I went to a funeral today, but then the war broke out.
It was supposed to be the burial of 29 of the 41 people killed in an Israeli missile attack Monday evening in the crowded suburb of Chiyah. But just as one of the children was being lowered into the grave, two bombs came crashing down a few hundred meters away. After the first hit, young men at the funeral raised their arms and began shouting, "God is great!" Everyone backed-off when the second one hit.
More funerals, perhaps.
The day started when I opened up my copy of Beirut's English-language Daily Star newspaper this morning to see a huge, front-page image of Abbas Wehbeh. He was holding up the body of his 10-day-old niece, Waad, his face collapsed in pain.

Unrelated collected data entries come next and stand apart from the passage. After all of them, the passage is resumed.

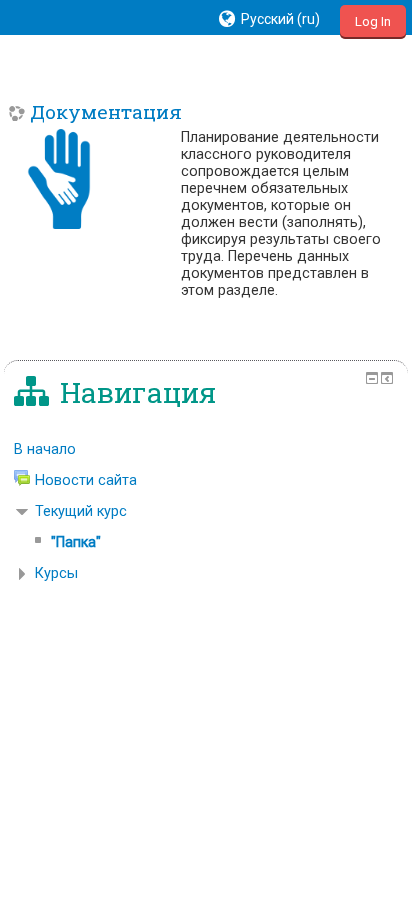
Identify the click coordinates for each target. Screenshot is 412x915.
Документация (106, 111)
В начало (45, 449)
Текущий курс (81, 511)
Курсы (56, 573)
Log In (373, 21)
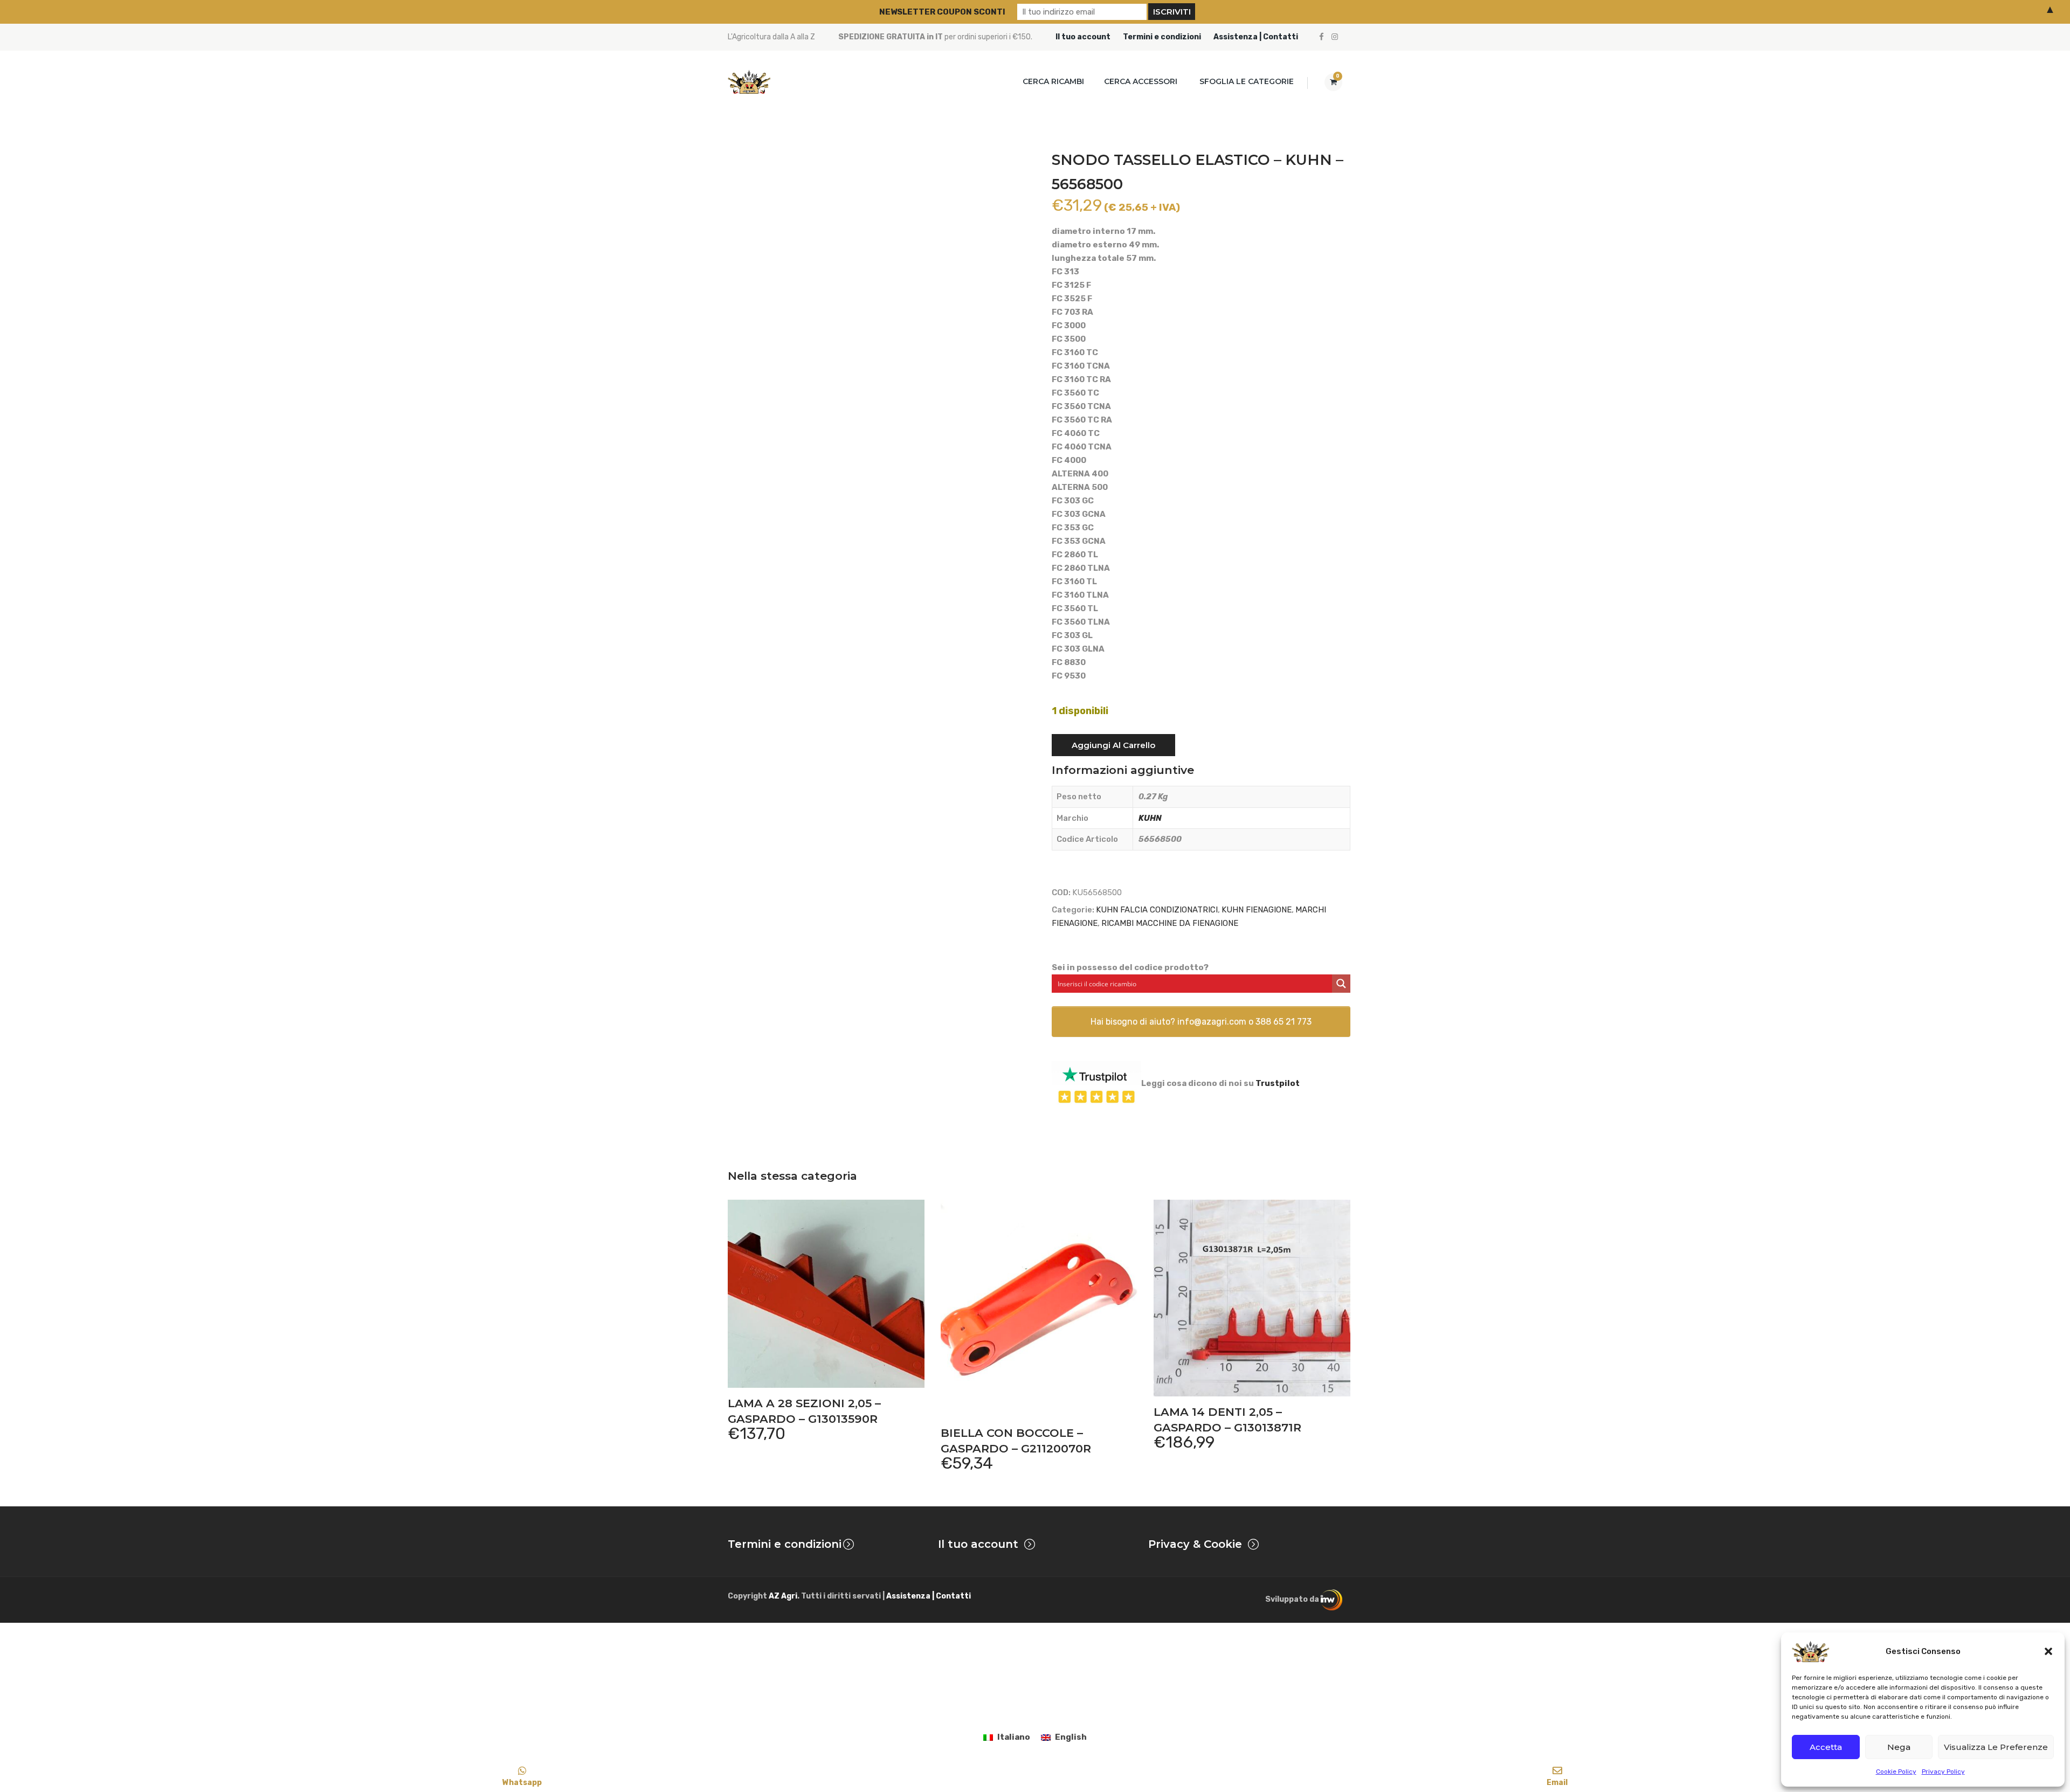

Hours later, we sat down and talked in a cemetery not far from the apartment block that was pulverized Monday evening. As Abbas, a taxi driver who says he has never had anything to do with Hezbollah, began listing his family members who died in the strike, it seemed he would go on forever. Twelve in all, they ranged from his infant niece to a 1-year-old nephew, a 1-year-old niece, a brother, a sister-in-law, and more children.
With the summer sun beating down and sweat running down his face, Abbas poured out anger at Israel and the United States. He demanded to know if I would fight if my country were occupied. He demanded to know what his family members had done to deserve their fate. I was thankful he didn't really expect an answer, because I didn't have one.
Near the end of the interview, he shared a thought about how the present in Lebanon will affect the future in the Middle East. He told me his 7-year-old son, Mohammed, approached him last night to announce that when he grows up he's going to get a gun and go fight the Israelis. It wasn't fair, Mohammed reasoned, that he had only been playing with his cousins a day earlier and now they were gone forever.
"It's not us," Abbas offered up. "I never told him to carry a gun. Who is planting the seeds of hatred, us or them?"
The funeral that was interrupted by bombs came after this conversation. Beirut has a tendency to confound chronological order.